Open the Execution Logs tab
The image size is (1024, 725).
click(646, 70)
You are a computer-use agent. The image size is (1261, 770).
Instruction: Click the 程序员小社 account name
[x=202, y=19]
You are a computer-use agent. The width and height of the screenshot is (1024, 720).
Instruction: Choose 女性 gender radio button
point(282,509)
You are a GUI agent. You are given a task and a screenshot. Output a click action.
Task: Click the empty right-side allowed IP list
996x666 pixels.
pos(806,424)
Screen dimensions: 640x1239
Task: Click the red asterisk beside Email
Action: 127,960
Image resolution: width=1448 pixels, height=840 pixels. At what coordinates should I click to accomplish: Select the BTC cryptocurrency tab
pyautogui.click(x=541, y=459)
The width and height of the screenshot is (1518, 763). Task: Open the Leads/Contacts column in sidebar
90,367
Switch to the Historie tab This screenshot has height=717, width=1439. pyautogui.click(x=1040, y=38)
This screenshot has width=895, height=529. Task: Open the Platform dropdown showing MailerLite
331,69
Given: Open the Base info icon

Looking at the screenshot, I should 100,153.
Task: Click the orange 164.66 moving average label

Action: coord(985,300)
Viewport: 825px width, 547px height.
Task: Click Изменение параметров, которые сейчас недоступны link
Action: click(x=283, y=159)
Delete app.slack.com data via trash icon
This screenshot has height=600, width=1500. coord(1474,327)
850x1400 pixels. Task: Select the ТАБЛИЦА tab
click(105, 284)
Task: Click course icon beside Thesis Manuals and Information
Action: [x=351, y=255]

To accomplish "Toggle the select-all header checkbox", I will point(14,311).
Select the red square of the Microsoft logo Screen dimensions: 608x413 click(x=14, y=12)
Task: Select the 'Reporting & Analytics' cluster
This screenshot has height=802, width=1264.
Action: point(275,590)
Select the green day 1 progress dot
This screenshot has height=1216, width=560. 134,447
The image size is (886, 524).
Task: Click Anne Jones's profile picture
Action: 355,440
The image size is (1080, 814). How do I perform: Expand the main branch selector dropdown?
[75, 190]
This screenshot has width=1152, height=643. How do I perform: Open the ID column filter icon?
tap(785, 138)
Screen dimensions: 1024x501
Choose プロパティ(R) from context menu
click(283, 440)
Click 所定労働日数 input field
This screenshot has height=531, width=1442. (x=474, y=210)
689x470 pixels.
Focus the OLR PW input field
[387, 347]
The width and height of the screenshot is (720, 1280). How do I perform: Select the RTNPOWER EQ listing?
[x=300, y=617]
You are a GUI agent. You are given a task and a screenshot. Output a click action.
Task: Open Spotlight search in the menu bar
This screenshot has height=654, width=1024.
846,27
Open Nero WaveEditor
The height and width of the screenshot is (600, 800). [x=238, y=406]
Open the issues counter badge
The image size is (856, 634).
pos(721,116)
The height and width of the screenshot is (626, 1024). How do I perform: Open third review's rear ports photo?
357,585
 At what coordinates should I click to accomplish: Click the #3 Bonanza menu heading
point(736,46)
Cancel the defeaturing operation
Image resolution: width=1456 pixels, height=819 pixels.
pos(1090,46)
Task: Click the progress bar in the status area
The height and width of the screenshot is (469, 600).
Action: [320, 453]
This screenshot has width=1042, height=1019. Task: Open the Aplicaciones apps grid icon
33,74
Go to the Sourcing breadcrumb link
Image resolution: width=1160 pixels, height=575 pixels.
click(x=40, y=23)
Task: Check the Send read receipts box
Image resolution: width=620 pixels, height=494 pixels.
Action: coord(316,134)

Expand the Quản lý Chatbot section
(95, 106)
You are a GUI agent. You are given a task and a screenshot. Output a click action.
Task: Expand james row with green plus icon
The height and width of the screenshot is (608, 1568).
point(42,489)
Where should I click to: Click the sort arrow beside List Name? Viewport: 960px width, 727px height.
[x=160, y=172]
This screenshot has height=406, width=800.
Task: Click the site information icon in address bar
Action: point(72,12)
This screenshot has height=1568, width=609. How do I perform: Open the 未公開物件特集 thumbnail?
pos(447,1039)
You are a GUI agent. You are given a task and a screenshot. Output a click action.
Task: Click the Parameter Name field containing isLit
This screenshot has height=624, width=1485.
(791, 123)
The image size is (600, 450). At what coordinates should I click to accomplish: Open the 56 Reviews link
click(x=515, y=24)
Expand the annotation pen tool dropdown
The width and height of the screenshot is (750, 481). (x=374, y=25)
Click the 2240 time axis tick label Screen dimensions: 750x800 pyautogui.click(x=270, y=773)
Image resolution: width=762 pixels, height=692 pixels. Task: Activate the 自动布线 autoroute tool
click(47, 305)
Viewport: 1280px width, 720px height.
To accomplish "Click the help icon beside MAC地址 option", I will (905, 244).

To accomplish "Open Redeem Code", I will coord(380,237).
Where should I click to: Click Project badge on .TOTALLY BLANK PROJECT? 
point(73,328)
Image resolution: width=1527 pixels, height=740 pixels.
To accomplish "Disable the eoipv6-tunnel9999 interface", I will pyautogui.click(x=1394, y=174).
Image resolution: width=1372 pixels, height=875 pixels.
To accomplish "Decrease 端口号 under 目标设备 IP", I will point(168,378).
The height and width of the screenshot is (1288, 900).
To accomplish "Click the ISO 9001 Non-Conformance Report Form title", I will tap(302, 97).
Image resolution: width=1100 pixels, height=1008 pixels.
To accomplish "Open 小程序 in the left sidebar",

====

**Requirement:** Write out the whole listing once more, exactly as it reads.

**Completed task:**
Open the Execution Logs tab
The image size is (1024, 725).
click(646, 70)
You are a computer-use agent. The image size is (1261, 770).
Instruction: Click the 程序员小社 account name
[x=202, y=19]
You are a computer-use agent. The width and height of the screenshot is (1024, 720).
Instruction: Choose 女性 gender radio button
point(282,509)
You are a GUI agent. You are given a task and a screenshot. Output a click action.
Task: Click the empty right-side allowed IP list
996x666 pixels.
pos(806,424)
Screen dimensions: 640x1239
Task: Click the red asterisk beside Email
Action: 127,960
Image resolution: width=1448 pixels, height=840 pixels. At what coordinates should I click to accomplish: Select the BTC cryptocurrency tab
pyautogui.click(x=541, y=459)
The width and height of the screenshot is (1518, 763). Task: Open the Leads/Contacts column in sidebar
90,367
Switch to the Historie tab This screenshot has height=717, width=1439. pyautogui.click(x=1040, y=38)
This screenshot has width=895, height=529. Task: Open the Platform dropdown showing MailerLite
331,69
Given: Open the Base info icon

Looking at the screenshot, I should 100,153.
Task: Click the orange 164.66 moving average label

Action: coord(985,300)
Viewport: 825px width, 547px height.
Task: Click Изменение параметров, которые сейчас недоступны link
Action: click(x=283, y=159)
Delete app.slack.com data via trash icon
This screenshot has height=600, width=1500. coord(1474,327)
850x1400 pixels. Task: Select the ТАБЛИЦА tab
click(105, 284)
Task: Click course icon beside Thesis Manuals and Information
Action: [x=351, y=255]

To accomplish "Toggle the select-all header checkbox", I will point(14,311).
Select the red square of the Microsoft logo Screen dimensions: 608x413 click(x=14, y=12)
Task: Select the 'Reporting & Analytics' cluster
This screenshot has height=802, width=1264.
Action: point(275,590)
Select the green day 1 progress dot
This screenshot has height=1216, width=560. 134,447
The image size is (886, 524).
Task: Click Anne Jones's profile picture
Action: 355,440
The image size is (1080, 814). How do I perform: Expand the main branch selector dropdown?
[75, 190]
This screenshot has width=1152, height=643. How do I perform: Open the ID column filter icon?
tap(785, 138)
Screen dimensions: 1024x501
Choose プロパティ(R) from context menu
click(283, 440)
Click 所定労働日数 input field
This screenshot has height=531, width=1442. (x=474, y=210)
689x470 pixels.
Focus the OLR PW input field
[387, 347]
The width and height of the screenshot is (720, 1280). How do I perform: Select the RTNPOWER EQ listing?
[x=300, y=617]
You are a GUI agent. You are given a task and a screenshot. Output a click action.
Task: Open Spotlight search in the menu bar
This screenshot has height=654, width=1024.
846,27
Open Nero WaveEditor
The height and width of the screenshot is (600, 800). [x=238, y=406]
Open the issues counter badge
The image size is (856, 634).
pos(721,116)
The height and width of the screenshot is (626, 1024). How do I perform: Open third review's rear ports photo?
357,585
 At what coordinates should I click to accomplish: Click the #3 Bonanza menu heading
point(736,46)
Cancel the defeaturing operation
Image resolution: width=1456 pixels, height=819 pixels.
pos(1090,46)
Task: Click the progress bar in the status area
The height and width of the screenshot is (469, 600).
Action: [320, 453]
This screenshot has width=1042, height=1019. Task: Open the Aplicaciones apps grid icon
33,74
Go to the Sourcing breadcrumb link
Image resolution: width=1160 pixels, height=575 pixels.
click(x=40, y=23)
Task: Check the Send read receipts box
Image resolution: width=620 pixels, height=494 pixels.
Action: coord(316,134)

Expand the Quản lý Chatbot section
(95, 106)
You are a GUI agent. You are given a task and a screenshot. Output a click action.
Task: Expand james row with green plus icon
The height and width of the screenshot is (608, 1568).
point(42,489)
Where should I click to: Click the sort arrow beside List Name? Viewport: 960px width, 727px height.
[x=160, y=172]
This screenshot has height=406, width=800.
Task: Click the site information icon in address bar
Action: point(72,12)
This screenshot has height=1568, width=609. How do I perform: Open the 未公開物件特集 thumbnail?
pos(447,1039)
You are a GUI agent. You are given a task and a screenshot. Output a click action.
Task: Click the Parameter Name field containing isLit
This screenshot has height=624, width=1485.
(791, 123)
The image size is (600, 450). At what coordinates should I click to accomplish: Open the 56 Reviews link
click(x=515, y=24)
Expand the annotation pen tool dropdown
The width and height of the screenshot is (750, 481). (x=374, y=25)
Click the 2240 time axis tick label Screen dimensions: 750x800 pyautogui.click(x=270, y=773)
Image resolution: width=762 pixels, height=692 pixels. Task: Activate the 自动布线 autoroute tool
click(47, 305)
Viewport: 1280px width, 720px height.
To accomplish "Click the help icon beside MAC地址 option", I will (905, 244).

To accomplish "Open Redeem Code", I will coord(380,237).
Where should I click to: Click Project badge on .TOTALLY BLANK PROJECT? 
point(73,328)
Image resolution: width=1527 pixels, height=740 pixels.
To accomplish "Disable the eoipv6-tunnel9999 interface", I will pyautogui.click(x=1394, y=174).
Image resolution: width=1372 pixels, height=875 pixels.
To accomplish "Decrease 端口号 under 目标设备 IP", I will point(168,378).
The height and width of the screenshot is (1288, 900).
To accomplish "Click the ISO 9001 Non-Conformance Report Form title", I will tap(302, 97).
Image resolution: width=1100 pixels, height=1008 pixels.
To accomplish "Open 小程序 in the left sidebar",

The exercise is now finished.